Yokai thesis exhibition (Credit, Katie Rife)
The Yokai Festival was a classic theme-park experience, with themed snacks — including a green matcha churro made to resemble Mikoshi-nyudo, a monk whose neck can grow to abnormally long proportions — costumed characters posing for pictures with visitors, and, of course, merch. The day I was there, there was a single “night parade” at 2:30 PM (again, this park is aimed mostly at young children), followed by a stage show where costumed yokai taught kids how to do a “Yokai Dance,” “Monster Mash”-style. It was kitschy but very charming, and the crowd’s enthusiasm was infectious. I took a picture with Yagyo-Douji, a three-eyed child who, like Kitaro, serves as an ambassador between humans and yokai at the festival.
Here, that also means bridging the gap between artist and audience. For an adult visitor, the most compelling thing about the Yokai Festival was the visibility of its creators’ fingerprints—literally, on the hand-sculpted masks worn by the yokai characters roaming the park, and figuratively, in the “Yokai Exhibition” that was installed upstairs from the walkable village. Here, visitors could see the thesis projects of two local art students, one of whom sculpted elaborate yokai out of cardboard and the other of whom created fanciful “fossils” of “extinct yokai” embedded into “burial sites” made of lacquer and foam.
These were displayed alongside masks created by Hyako-yo-bako founder Junya Kono, who revived Kyoto’s fabled “Night Parade of 100 Demons” along its mythical route on the city’s northern edge as a graduate student in the mid-’00s. Now in his early forties, he’s a lecturer at a private arts university and the epicenter of yokai artistry in the region. Down in the gift shop, prints of his work were sold alongside books by Matthew Meyer, an American illustrator who, in the tradition of “Kwaidan” author Lafcadio Hearn, moved to Japan and now tends to an online database of Japanese legends and folklore full-time.
Meyer, Kono, Mysterious Lisa, and their fellow yokai enthusiasts are part of a resurgent yokai culture that began in Japan and is now spreading worldwide. Yokai culture seeks to bring enchantment back to everyday life and make friends with the things that scare us. It respects craft, and the artists who paint, sculpt, and draw these creatures are as crucial to the culture as the yokai themselves. Much like the ancient people who turned their fears into monsters, modern yokai culture uses these folk beliefs as a conduit for creative expression, bringing 21st-century anxieties to electrifying, anthropomorphic life.
This was never clearer than in a quiet corner of the ‘Yokai Museum” at Toei Eigamura, where a series of colorful woodblock prints hung on a plain black wall. Produced by Ashita no Horror director Ogaki Gaku, these “Modern Mononoke” personified internet-age anxieties: A genderless creature with a cracked, featureless mask and pink hair covered in eyes represented the pathological need for affirmation from strangers online, while the God of Disinformation took the form of a three-faced monk with a chaotic jumble of metal sprouting from its head.
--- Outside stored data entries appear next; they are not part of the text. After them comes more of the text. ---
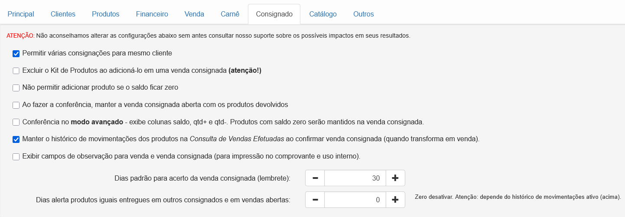Click minus icon for default settlement days
Image resolution: width=625 pixels, height=217 pixels.
[315, 178]
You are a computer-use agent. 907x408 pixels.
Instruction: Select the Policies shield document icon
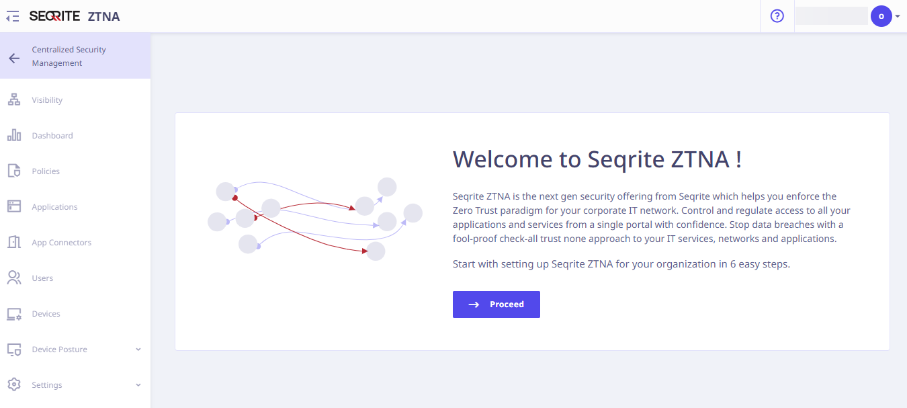pos(14,171)
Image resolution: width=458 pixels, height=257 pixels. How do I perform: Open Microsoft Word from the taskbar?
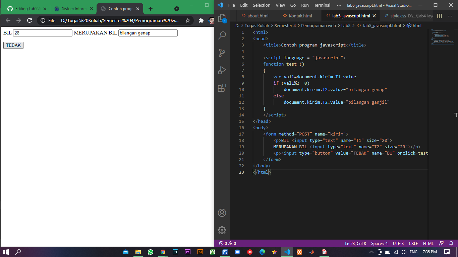click(225, 252)
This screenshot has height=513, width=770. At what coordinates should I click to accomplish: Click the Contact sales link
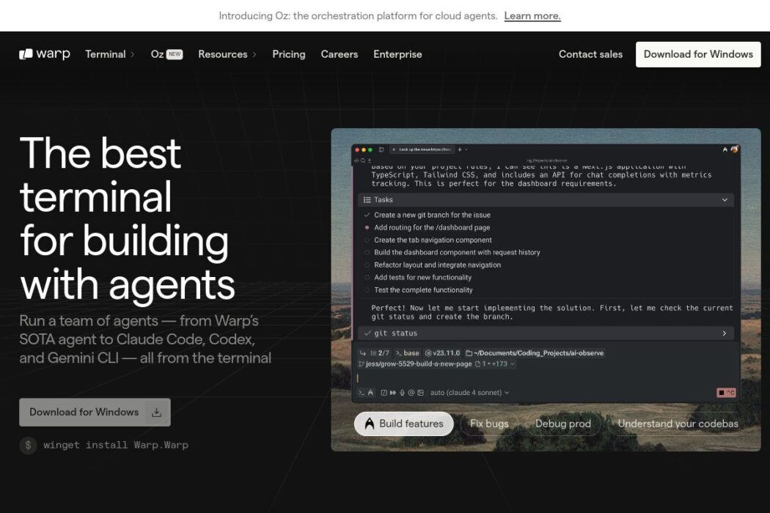pyautogui.click(x=590, y=54)
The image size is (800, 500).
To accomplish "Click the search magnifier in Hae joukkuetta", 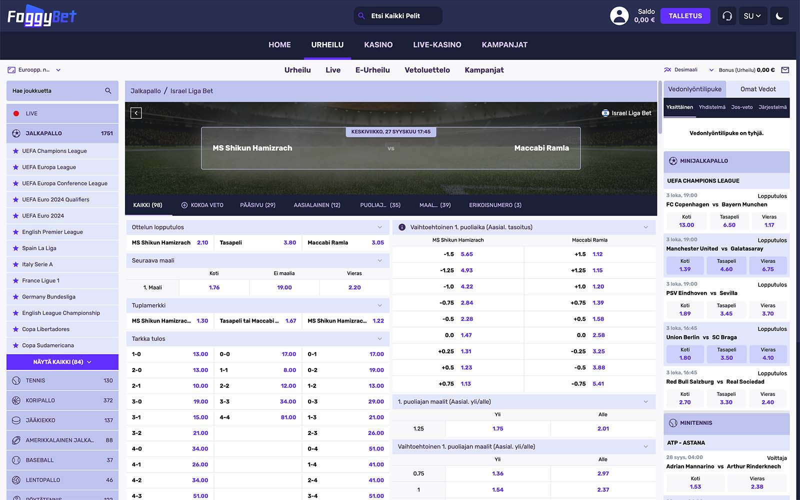I will click(x=108, y=91).
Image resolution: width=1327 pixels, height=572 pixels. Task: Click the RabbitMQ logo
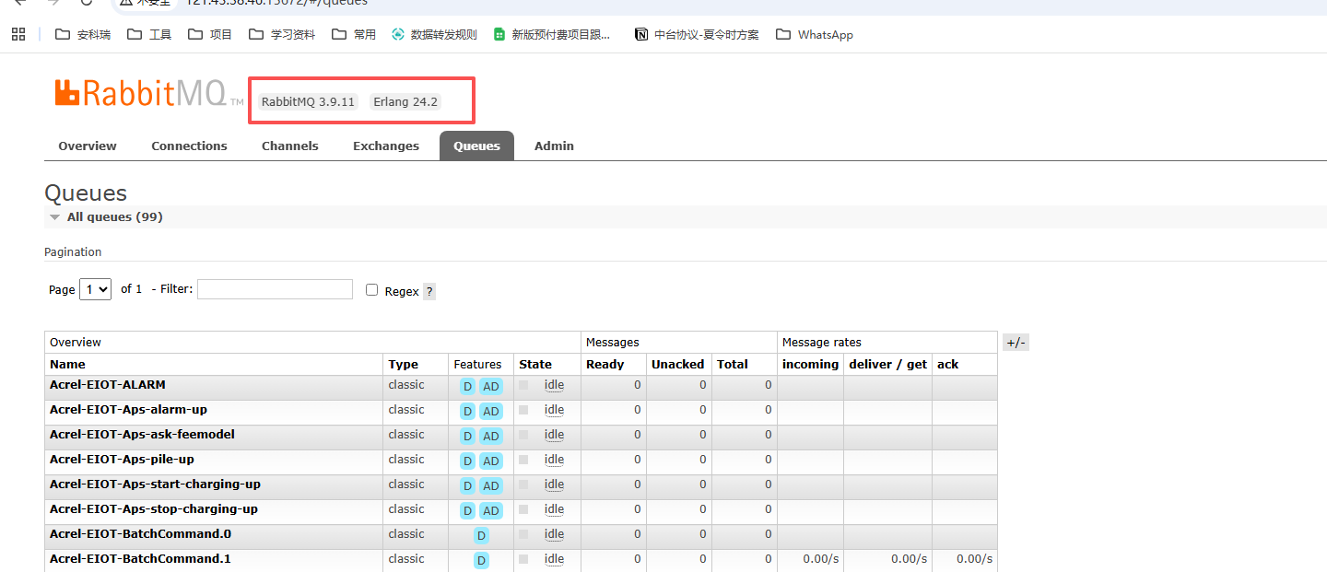click(x=140, y=93)
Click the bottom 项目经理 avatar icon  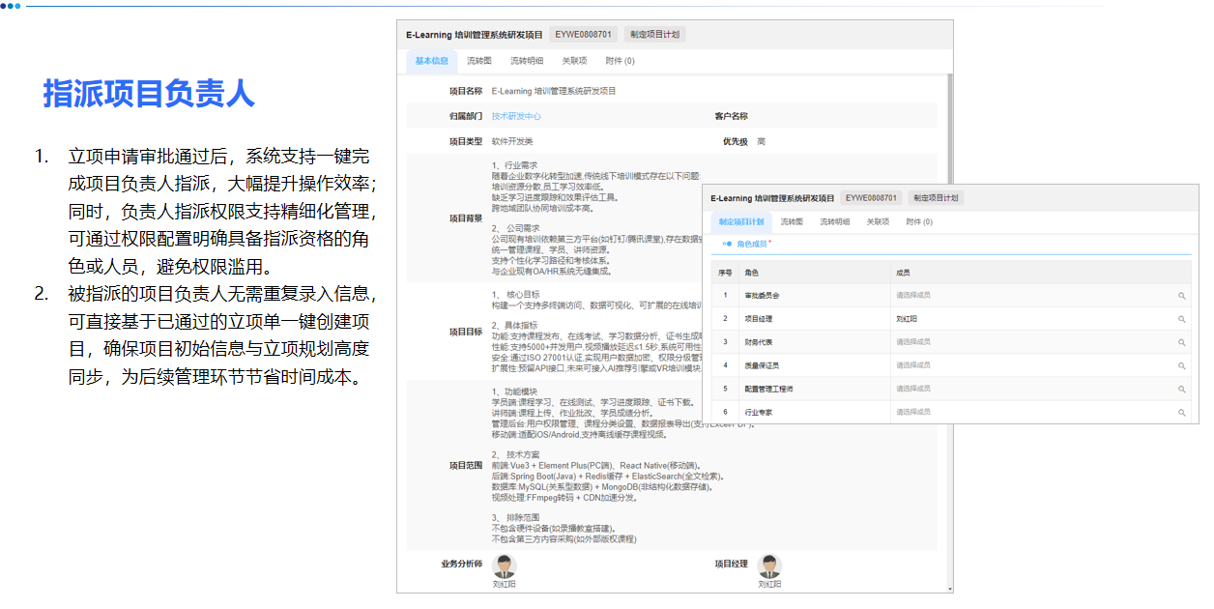tap(768, 564)
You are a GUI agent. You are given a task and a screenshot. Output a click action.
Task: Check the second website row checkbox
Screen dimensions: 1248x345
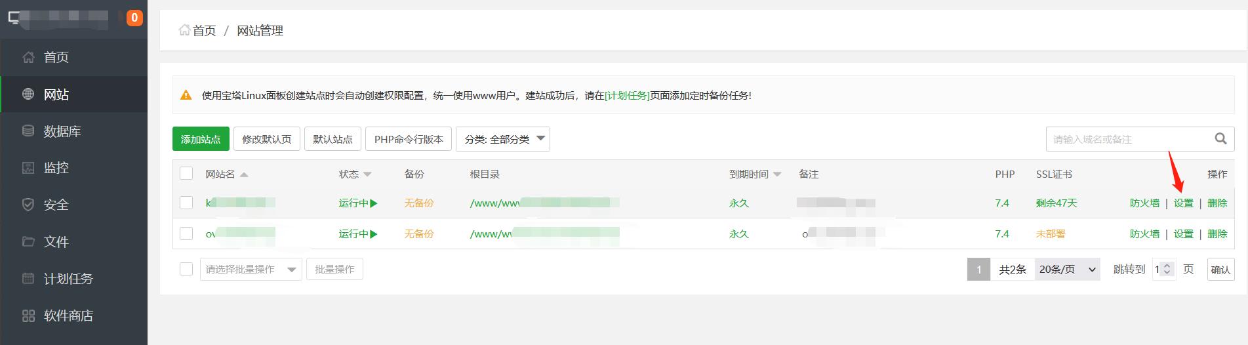pos(186,233)
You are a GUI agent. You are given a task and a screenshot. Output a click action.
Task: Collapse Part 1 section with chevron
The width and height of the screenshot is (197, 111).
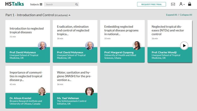tap(69, 15)
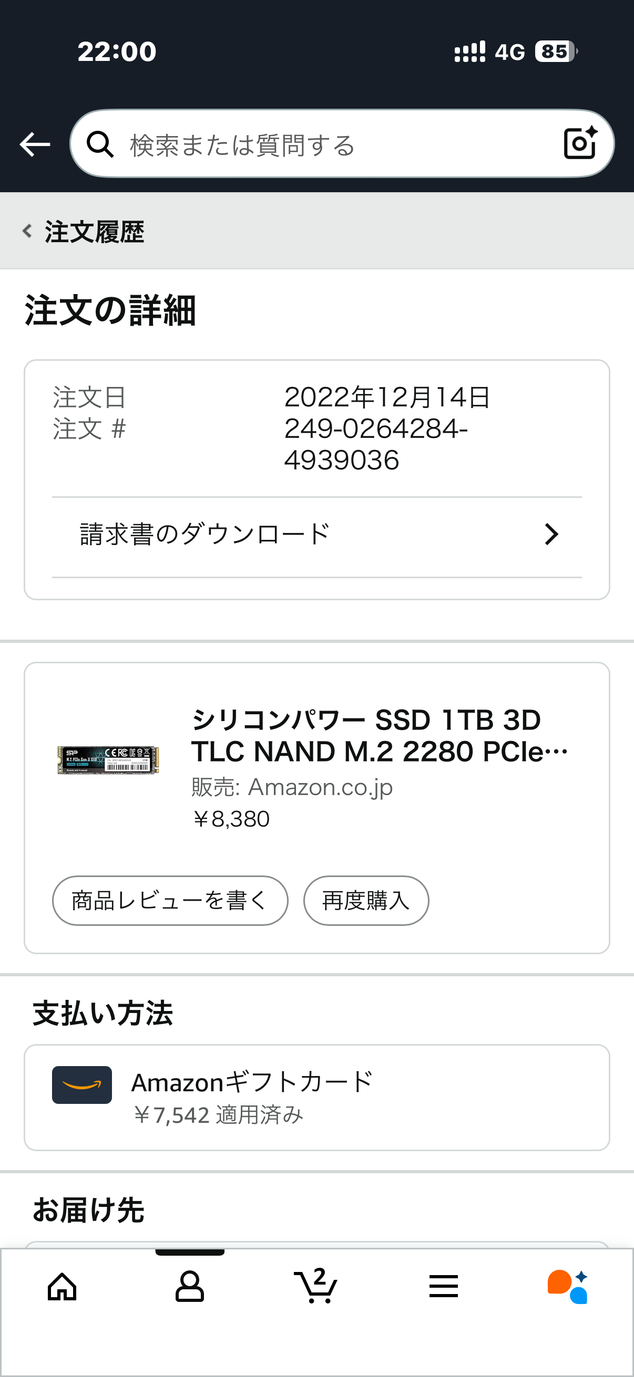Tap the Amazon gift card logo
634x1377 pixels.
[82, 1085]
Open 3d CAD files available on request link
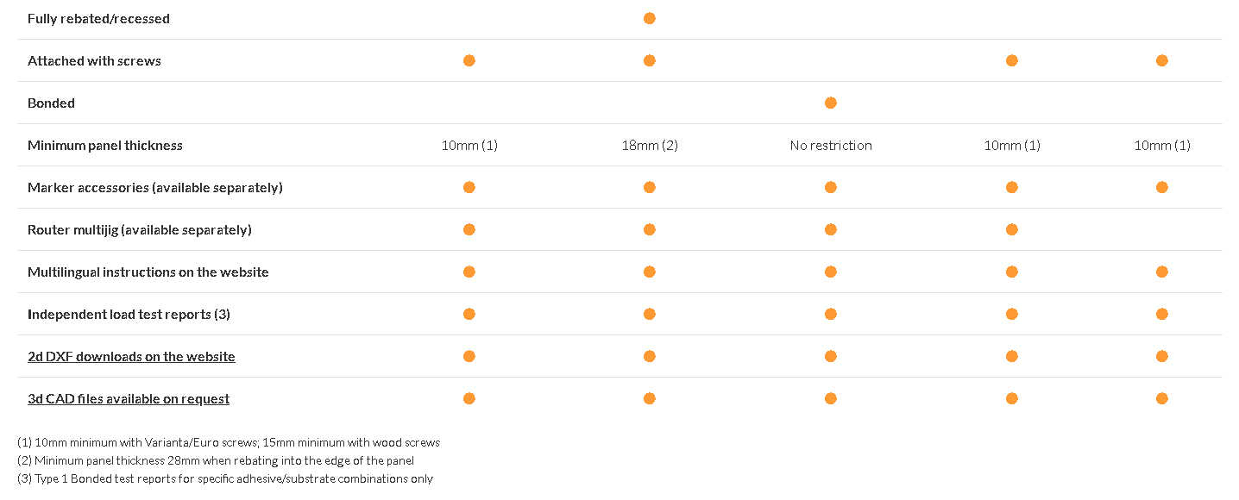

These are real fears, ones that are just as relevant today as the empty pit in your stomach when walking alone down a dark mountain road. So, what do the things that keep you awake at night look like? Could you draw them, describe them, give them a name? If you did, they might become less fearsome in the process—maybe even cute little mascots you could put in your pocket and take home.